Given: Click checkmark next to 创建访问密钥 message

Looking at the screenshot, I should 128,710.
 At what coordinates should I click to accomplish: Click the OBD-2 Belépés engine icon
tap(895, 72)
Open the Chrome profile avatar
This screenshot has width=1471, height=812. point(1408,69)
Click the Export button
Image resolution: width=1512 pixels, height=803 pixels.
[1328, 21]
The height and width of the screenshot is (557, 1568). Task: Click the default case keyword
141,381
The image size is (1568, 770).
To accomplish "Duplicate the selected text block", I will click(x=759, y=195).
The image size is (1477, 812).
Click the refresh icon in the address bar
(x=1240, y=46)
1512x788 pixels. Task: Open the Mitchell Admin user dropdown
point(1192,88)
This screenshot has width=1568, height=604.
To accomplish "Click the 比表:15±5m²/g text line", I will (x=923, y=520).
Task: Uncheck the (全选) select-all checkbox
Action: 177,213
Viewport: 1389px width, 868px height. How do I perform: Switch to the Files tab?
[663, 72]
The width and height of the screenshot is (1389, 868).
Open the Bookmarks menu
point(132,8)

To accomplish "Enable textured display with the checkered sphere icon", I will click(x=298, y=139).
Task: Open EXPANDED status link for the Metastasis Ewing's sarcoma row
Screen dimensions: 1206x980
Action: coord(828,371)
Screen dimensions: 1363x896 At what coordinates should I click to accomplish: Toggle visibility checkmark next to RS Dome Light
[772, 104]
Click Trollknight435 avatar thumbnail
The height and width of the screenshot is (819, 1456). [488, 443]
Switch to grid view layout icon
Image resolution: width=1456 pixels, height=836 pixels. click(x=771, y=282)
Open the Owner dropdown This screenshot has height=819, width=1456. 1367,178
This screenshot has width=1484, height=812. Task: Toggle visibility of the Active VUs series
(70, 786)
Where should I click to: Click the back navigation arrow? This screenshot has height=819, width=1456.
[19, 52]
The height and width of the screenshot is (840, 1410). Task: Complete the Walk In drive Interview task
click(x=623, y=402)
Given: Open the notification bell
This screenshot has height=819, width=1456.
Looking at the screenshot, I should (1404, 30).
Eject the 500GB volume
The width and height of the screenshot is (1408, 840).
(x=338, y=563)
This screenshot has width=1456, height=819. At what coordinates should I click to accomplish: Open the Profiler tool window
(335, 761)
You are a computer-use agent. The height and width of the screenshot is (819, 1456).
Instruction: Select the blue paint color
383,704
• • • • • • •
**WORK REQUIRED:** Begin at the first line of the entries above and copy every line exactly, ending with the line that contains "Open the Owner".

**ANSWER BOX:**
Given: Click checkmark next to 创建访问密钥 message

Looking at the screenshot, I should 128,710.
 At what coordinates should I click to accomplish: Click the OBD-2 Belépés engine icon
tap(895, 72)
Open the Chrome profile avatar
This screenshot has width=1471, height=812. point(1408,69)
Click the Export button
Image resolution: width=1512 pixels, height=803 pixels.
[1328, 21]
The height and width of the screenshot is (557, 1568). Task: Click the default case keyword
141,381
The image size is (1568, 770).
To accomplish "Duplicate the selected text block", I will click(x=759, y=195).
The image size is (1477, 812).
Click the refresh icon in the address bar
(x=1240, y=46)
1512x788 pixels. Task: Open the Mitchell Admin user dropdown
point(1192,88)
This screenshot has width=1568, height=604.
To accomplish "Click the 比表:15±5m²/g text line", I will (x=923, y=520).
Task: Uncheck the (全选) select-all checkbox
Action: 177,213
Viewport: 1389px width, 868px height. How do I perform: Switch to the Files tab?
[663, 72]
The width and height of the screenshot is (1389, 868).
Open the Bookmarks menu
point(132,8)

To accomplish "Enable textured display with the checkered sphere icon", I will click(x=298, y=139).
Task: Open EXPANDED status link for the Metastasis Ewing's sarcoma row
Screen dimensions: 1206x980
Action: coord(828,371)
Screen dimensions: 1363x896 At what coordinates should I click to accomplish: Toggle visibility checkmark next to RS Dome Light
[772, 104]
Click Trollknight435 avatar thumbnail
The height and width of the screenshot is (819, 1456). [488, 443]
Switch to grid view layout icon
Image resolution: width=1456 pixels, height=836 pixels. click(x=771, y=282)
Open the Owner dropdown This screenshot has height=819, width=1456. 1367,178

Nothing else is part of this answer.